Sara estuvo a punto de golpearlo, pero no lo hizo. Sabía que deseaba tocarlo y no quería perder el control.

– Sin embargo, comprendo que estés enfadada. Lo que os hicieron vuestros padres no tiene nombre… me extraña que no te rompieran el corazón -comentó él -. Dime, ¿cuándo fue la última vez que saliste con un hombre?

– La verdad es que no lo sé. No me acuerdo…

– Pues deberías salir más a menudo. Ojalá pudiera sacarte yo…

– Ojalá, pero no puedes. Te recuerdo que estás comprometido con Joannie comosellame.

– ¿Por eso guardas las distancias conmigo? ¿Porque estoy comprometido?

– En parte, pero no es la única razón -respondió, mientras se levantaba-. En fin, gracias por la pizza. Nos veremos más tarde.

– OH, sí, desde luego que sí.

Sara cerró la puerta a sus espaldas y bajo al piso inferior. Aquello era una locura. Sin darse cuenta, poco a poco, había permitido que sus sentimientos la dominaran. Y ahora, estaba enamorada de un cliente que, para empeorar las cosas, era un príncipe de otro país.

Intentó tranquilizarse pensando que tal vez fuera como un catarro, que un día habría desaparecido cuando despertara.
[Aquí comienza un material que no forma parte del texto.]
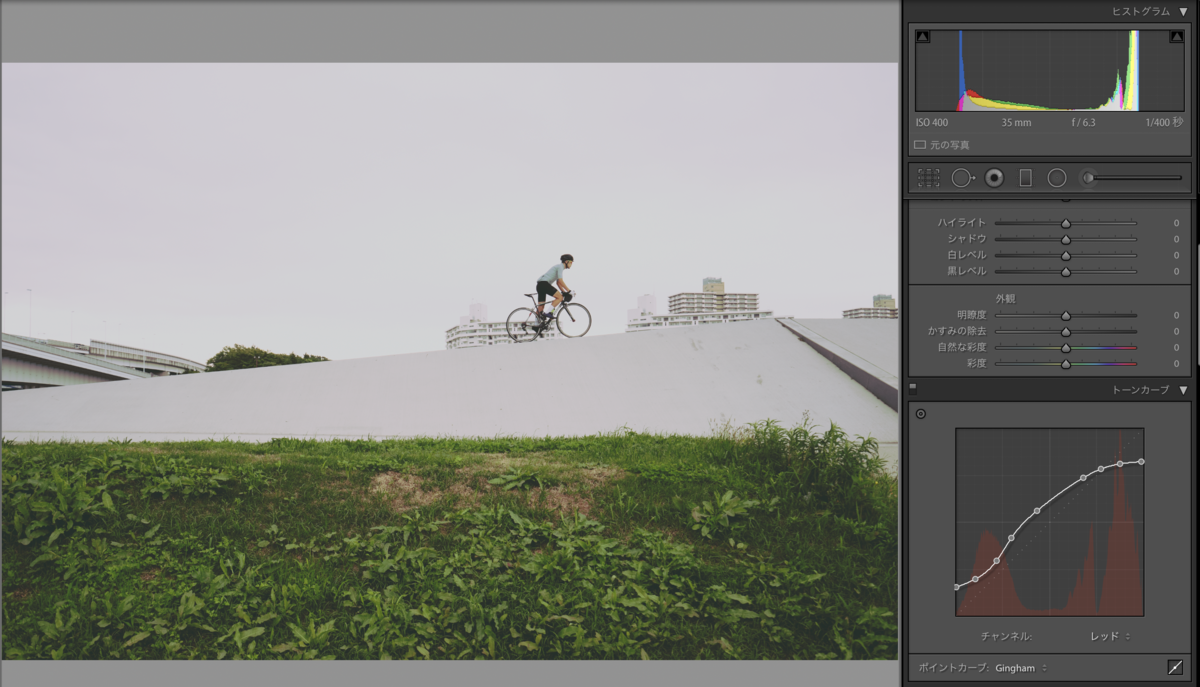Click the ISO 400 metadata label
Screen dimensions: 1200x687
(x=932, y=122)
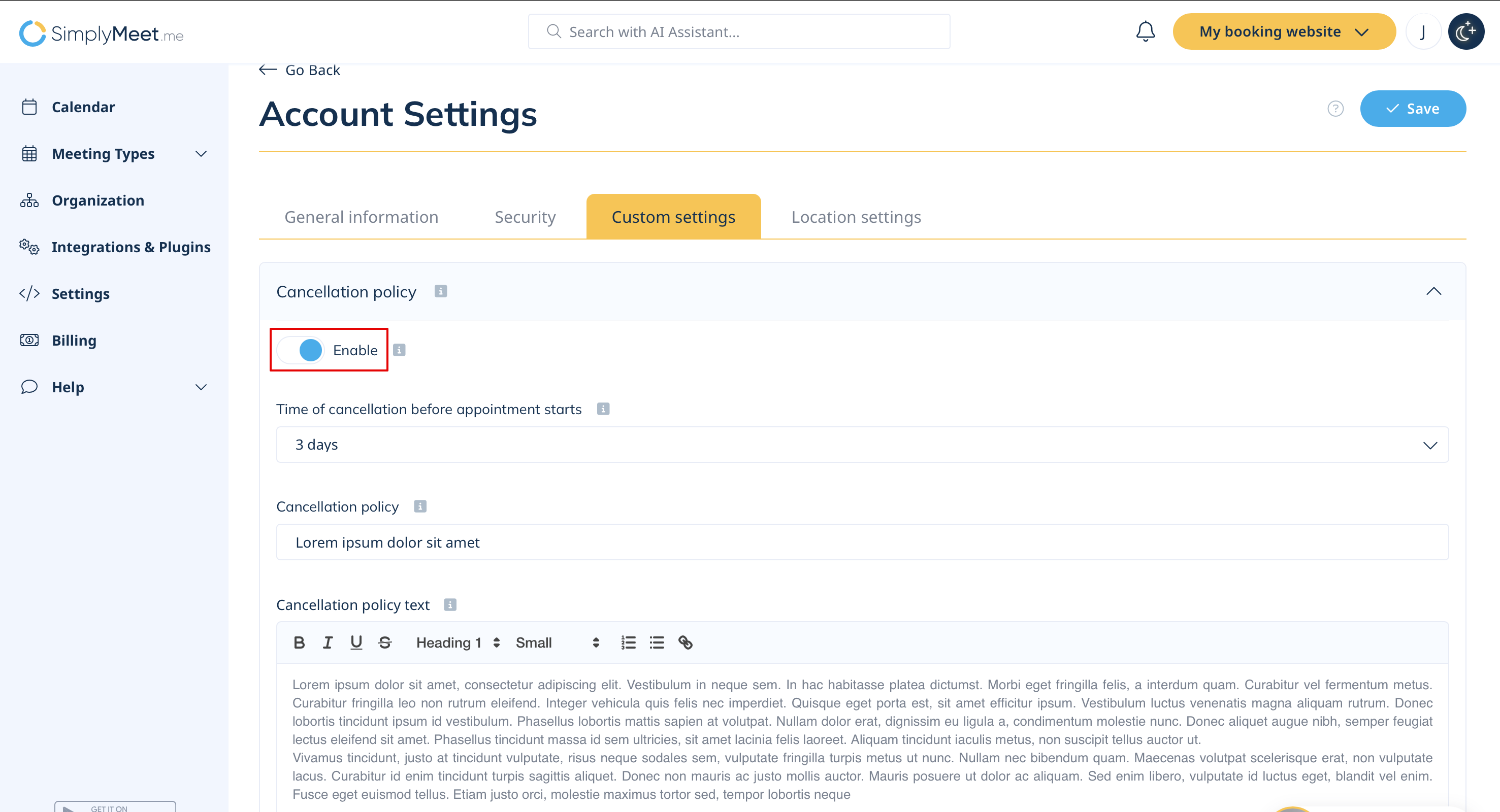Open the Small font size dropdown
This screenshot has width=1500, height=812.
(557, 642)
Pero la idea de perderlo le resultaba insoportable. No podía imaginar su mundo sin sus ojos, su cuerpo, su presencia, sus besos ocasionales.

Ahora ya sólo quedaban dos semanas para el baile. Después, se marcharía de allí y probablemente se pondría a trabajar en seguida con un nuevo cliente. Pero nada sería igual. Pasara lo que pasara, sospechaba que su vida había cambiado para siempre.

Aquella noche, Karina, la duquesa y Sara cenaron a solas y dieron buena cuenta de un par de botellas de vino. De hecho, bebieron tanto que hasta la propia duquesa, en general contenida, se relajó un poco.

Las tres mujeres comenzaron a contarse todo tipo de secretos. Y Annie, que siempre había sido muy atenta con esas cosas, despidió al resto de los criados para que no oyeran conversaciones tan indiscretas.

Karina contó una historia sobre la primera novia de Damián y la duquesa les regaló los oídos con anécdotas sobre su juventud en Nabotavia. A Sara le habría gustado haber llevado una vida tan interesante como las suyas, aunque sólo hubiera sido para poder contar algo digno, pero se divirtió mucho con ellas.